Data for the task:
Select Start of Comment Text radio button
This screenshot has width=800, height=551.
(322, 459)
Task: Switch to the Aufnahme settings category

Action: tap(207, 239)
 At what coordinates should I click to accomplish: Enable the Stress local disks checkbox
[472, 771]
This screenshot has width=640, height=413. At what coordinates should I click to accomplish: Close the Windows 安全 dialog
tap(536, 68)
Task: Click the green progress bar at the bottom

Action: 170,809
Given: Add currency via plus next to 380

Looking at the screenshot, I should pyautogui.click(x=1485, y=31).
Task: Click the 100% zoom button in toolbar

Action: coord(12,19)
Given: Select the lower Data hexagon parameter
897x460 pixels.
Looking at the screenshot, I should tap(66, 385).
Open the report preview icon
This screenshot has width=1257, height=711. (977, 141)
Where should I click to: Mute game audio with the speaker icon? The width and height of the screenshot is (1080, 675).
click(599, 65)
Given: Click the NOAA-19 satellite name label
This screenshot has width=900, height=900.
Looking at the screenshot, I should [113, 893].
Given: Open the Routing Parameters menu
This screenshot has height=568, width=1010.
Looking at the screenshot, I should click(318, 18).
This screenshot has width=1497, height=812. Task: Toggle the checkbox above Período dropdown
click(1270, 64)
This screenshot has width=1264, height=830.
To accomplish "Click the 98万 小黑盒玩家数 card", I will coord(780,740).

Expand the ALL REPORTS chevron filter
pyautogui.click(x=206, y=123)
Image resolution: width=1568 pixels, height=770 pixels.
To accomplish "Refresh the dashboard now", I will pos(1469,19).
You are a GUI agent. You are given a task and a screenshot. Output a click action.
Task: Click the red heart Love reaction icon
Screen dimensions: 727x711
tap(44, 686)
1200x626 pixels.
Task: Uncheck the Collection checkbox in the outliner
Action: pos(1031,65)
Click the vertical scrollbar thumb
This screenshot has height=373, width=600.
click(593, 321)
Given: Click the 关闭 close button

Problem details:
Copy out precisely the lines from the line with "Given: Click the NOAA-19 satellite name label" to the line with "Task: Click the red heart Love reaction icon" in the material above, including those two lines and omitting all the rest.

Finished task:
Given: Click the NOAA-19 satellite name label
This screenshot has width=900, height=900.
Looking at the screenshot, I should [113, 893].
Given: Open the Routing Parameters menu
This screenshot has height=568, width=1010.
Looking at the screenshot, I should click(318, 18).
This screenshot has width=1497, height=812. Task: Toggle the checkbox above Período dropdown
click(1270, 64)
This screenshot has width=1264, height=830.
To accomplish "Click the 98万 小黑盒玩家数 card", I will coord(780,740).

Expand the ALL REPORTS chevron filter
pyautogui.click(x=206, y=123)
Image resolution: width=1568 pixels, height=770 pixels.
To accomplish "Refresh the dashboard now", I will pos(1469,19).
You are a GUI agent. You are given a task and a screenshot. Output a click action.
Task: Click the red heart Love reaction icon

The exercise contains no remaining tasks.